12. It was indeed pity on the part of the Deputy Commissioner. Stamp, Meerut Division, as he had proceeded to ignore the declaration of law made by the Division Bench of this Court which was binding hand and foot on him. We merely remind him in this regard that the Apex Court in Bishnu Ram Borah v. Parag Saikia, AIR 1984 SC 898, had already laid down that the judgment of the High Court has to be obeyed by all Courts and Tribunals subordinate to it.
13. In the peculiar facts and circumstances we are of the view that the petitioner is entitled to the relief claimed for by her.
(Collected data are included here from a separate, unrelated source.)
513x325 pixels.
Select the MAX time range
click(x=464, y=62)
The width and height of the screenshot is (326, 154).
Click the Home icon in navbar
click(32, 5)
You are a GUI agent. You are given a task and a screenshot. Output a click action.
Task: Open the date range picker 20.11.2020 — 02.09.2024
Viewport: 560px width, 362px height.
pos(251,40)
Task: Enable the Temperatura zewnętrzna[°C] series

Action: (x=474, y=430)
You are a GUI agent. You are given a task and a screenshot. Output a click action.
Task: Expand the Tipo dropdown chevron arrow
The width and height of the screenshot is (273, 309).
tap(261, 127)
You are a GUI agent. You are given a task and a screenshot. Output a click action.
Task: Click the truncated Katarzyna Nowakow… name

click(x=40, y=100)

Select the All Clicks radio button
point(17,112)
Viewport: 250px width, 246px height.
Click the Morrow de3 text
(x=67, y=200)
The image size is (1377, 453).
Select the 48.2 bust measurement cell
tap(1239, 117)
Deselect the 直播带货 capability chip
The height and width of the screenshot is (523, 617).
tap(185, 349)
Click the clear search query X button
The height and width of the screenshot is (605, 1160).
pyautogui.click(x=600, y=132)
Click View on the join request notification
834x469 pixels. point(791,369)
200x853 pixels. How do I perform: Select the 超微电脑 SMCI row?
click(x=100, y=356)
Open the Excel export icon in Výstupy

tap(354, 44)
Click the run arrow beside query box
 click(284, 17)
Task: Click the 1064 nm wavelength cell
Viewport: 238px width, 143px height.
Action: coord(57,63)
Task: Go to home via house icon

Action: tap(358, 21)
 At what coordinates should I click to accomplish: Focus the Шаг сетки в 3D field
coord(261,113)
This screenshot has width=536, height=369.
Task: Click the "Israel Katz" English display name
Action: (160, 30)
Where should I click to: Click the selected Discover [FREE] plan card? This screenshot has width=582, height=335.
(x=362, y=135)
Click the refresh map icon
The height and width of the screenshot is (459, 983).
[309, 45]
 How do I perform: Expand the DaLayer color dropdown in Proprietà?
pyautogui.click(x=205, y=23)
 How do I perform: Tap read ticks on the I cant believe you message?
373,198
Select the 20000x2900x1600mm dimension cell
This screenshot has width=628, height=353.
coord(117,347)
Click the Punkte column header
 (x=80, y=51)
14. In the result, this writ petition succeeds. The impugned order is quashed.
15. It will, however, be open for the Deputy Commissioner, Stamp, Meerut Division or the Collector under the Act to proceed against the petitioner in accordance with law.
16. Let a writ of certiorari issue accordingly.
17. The office is directed to hand over a copy of this order to Sri P. K. Bisaria, within one week for its communication to and follow up action by the authority concerned.